- Theatrical release poster
- Directed by: Jesper Ganslandt
- Written by: Jesper Ganslandt
- Produced by: Jesper Kurlandsky
- Starring: Olle Sarri
- Cinematography: Fredrik Wenzel
- Edited by: Jesper Ganslandt
- Music by: Erik Enocksson
- Production company: Fasad AB
- Distributed by: Nordisk Film
- Release dates: 3 September 2009 (Venice); 23 October 2009 (Sweden);
- Running time: 81 minutes
- Country: Sweden
- Language: Swedish

= The Ape (2009 film) =

Swedish film directed by Jesper Ganslandt

The Ape (Apan) is a 2009 Swedish drama film directed by Jesper Ganslandt. It is Ganslandt's second feature film, following Falkenberg Farewell from 2006. Inspired by British director Mike Leigh, the film uses an unconventional method where the lead actor, Olle Sarri, wasn't allowed to read the script.

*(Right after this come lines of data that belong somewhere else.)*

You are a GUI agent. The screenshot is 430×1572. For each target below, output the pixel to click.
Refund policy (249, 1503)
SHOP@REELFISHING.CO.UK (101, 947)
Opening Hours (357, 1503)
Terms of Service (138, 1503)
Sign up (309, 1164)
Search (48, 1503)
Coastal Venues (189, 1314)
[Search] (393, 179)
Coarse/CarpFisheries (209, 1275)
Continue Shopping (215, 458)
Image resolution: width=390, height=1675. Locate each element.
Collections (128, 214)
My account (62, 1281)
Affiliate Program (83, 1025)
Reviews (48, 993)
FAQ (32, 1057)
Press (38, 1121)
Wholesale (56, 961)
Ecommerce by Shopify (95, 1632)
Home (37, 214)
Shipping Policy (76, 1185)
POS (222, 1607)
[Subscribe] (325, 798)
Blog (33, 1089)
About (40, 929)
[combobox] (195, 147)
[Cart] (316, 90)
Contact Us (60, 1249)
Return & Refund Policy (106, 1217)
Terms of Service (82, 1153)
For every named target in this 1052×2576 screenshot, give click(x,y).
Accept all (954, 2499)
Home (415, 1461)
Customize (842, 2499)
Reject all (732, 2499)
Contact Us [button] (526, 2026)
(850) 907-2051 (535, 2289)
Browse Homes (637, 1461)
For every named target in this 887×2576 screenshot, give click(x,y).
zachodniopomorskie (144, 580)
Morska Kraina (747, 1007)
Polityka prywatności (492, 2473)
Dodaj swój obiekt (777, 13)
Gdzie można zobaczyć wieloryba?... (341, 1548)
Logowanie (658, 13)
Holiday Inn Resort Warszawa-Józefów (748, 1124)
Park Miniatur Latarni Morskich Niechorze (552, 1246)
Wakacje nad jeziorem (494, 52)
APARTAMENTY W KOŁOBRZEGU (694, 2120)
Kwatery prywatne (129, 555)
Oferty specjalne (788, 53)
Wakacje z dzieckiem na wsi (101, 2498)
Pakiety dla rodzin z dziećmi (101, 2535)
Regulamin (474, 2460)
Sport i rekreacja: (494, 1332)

Instead he was led to locations and instructed before the filming of each scene, unaware of the full plot until filming was completed. The title comes from an anecdote composer Erik Enocksson once told the director, where he while travelling on a packed bus suddenly got the feeling that all people around him were apes.

==Cast==
- Olle Sarri as Krister
- Françoise Joyce as the mother
- Sean Pietrulewicz as the son
- Niclas Gillis as Jonas
- Samuel Haus as Jonas' friend
- Eva Rexed as driving school student
- Lennart Andersson as the neighbour
- Lena Carlsson as the wife
- Thore Flygel as salesman
- Anders Johannisson as man in the square
- Sonny Johnson as Police

==Release==
The Ape premiered on 3 September 2009 at the Venice Film Festival, in the section Venice Days. It was subsequently shown as part of the Vanguard section at the 2009 Toronto International Film Festival and at the London International Film Festival, in October 2009.

==Reception==
On review aggregator website Rotten Tomatoes, the film has a 100% approval rating based on 8 reviews, with an average rating of 7.3/10.